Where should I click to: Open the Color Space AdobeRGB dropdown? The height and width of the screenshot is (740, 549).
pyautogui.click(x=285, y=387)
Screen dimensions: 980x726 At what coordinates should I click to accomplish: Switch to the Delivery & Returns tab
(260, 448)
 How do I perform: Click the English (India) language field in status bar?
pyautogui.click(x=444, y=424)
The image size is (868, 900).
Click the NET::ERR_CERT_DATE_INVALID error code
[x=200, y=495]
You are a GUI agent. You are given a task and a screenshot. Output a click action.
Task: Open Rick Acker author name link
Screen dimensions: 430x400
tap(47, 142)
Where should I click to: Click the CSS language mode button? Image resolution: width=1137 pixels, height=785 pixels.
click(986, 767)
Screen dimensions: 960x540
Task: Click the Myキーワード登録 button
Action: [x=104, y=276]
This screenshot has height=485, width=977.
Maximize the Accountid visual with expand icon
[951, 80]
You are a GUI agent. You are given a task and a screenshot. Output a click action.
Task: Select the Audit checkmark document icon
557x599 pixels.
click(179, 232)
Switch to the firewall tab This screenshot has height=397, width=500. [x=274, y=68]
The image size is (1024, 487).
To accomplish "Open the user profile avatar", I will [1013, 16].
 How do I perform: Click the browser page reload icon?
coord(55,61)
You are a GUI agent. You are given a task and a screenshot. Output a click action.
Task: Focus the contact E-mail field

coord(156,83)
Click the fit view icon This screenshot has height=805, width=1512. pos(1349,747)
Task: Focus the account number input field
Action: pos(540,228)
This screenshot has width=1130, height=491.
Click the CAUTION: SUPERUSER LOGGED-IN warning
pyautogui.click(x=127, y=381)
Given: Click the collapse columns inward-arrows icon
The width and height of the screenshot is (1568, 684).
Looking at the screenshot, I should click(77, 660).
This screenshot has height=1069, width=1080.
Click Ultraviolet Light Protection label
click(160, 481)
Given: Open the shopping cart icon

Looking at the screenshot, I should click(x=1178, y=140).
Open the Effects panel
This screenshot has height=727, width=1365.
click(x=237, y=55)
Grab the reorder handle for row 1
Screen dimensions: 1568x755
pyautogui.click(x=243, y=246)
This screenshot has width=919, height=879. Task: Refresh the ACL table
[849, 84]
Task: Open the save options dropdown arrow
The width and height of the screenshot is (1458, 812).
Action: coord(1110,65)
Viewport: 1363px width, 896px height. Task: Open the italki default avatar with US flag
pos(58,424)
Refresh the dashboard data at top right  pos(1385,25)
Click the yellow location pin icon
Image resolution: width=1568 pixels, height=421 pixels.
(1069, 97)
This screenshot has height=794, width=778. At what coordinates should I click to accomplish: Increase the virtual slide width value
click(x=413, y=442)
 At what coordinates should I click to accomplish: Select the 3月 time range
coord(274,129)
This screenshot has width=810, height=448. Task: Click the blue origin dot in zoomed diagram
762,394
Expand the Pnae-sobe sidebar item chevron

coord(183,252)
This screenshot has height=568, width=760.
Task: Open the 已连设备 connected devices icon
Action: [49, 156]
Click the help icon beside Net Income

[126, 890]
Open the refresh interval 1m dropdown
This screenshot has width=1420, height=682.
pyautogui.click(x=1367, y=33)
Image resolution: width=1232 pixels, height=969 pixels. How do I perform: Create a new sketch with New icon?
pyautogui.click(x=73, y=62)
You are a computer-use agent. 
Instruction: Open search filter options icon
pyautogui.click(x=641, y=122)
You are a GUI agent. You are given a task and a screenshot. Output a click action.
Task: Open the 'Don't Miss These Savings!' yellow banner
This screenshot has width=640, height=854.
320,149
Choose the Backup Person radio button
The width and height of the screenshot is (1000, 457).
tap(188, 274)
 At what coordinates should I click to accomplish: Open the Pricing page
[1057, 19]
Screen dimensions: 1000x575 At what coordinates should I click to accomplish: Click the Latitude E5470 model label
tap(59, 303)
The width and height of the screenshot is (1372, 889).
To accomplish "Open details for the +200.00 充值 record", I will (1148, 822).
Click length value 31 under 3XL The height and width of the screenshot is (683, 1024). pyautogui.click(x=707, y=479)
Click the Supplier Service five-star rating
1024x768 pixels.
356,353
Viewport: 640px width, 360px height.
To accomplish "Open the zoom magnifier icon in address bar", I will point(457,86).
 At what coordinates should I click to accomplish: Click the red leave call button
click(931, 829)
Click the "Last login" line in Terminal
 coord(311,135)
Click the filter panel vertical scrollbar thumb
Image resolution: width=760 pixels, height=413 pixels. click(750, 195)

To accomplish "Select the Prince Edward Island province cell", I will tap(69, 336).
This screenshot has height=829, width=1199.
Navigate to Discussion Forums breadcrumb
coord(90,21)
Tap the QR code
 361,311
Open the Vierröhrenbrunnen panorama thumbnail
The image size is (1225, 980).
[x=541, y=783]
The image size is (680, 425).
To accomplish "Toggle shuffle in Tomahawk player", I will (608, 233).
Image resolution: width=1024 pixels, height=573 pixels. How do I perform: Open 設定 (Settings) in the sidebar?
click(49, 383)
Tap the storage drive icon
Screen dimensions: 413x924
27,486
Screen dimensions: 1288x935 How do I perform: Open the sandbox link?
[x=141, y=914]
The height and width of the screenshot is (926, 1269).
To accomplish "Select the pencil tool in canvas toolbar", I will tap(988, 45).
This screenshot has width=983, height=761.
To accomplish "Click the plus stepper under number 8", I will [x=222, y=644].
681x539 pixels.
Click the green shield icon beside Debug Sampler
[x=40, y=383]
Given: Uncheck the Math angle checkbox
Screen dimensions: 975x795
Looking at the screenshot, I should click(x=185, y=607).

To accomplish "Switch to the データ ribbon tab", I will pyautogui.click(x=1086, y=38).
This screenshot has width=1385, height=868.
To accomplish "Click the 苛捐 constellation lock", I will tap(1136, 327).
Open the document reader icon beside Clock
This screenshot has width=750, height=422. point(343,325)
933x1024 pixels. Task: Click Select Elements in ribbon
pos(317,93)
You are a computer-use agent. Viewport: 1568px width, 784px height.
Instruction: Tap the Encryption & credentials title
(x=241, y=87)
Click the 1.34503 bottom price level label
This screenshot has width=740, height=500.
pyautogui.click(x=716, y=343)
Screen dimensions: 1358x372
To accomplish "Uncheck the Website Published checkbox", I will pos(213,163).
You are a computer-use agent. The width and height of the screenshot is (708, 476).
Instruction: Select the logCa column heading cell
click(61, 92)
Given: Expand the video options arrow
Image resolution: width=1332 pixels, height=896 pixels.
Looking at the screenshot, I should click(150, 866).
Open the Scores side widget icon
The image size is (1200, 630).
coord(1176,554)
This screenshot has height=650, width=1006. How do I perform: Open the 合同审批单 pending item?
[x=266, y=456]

## Work to be completed
Filter the lines above, keeping and copying those that contain "checkbox".

## Result below
Given: Uncheck the Math angle checkbox
To accomplish "Uncheck the Website Published checkbox", I will pos(213,163).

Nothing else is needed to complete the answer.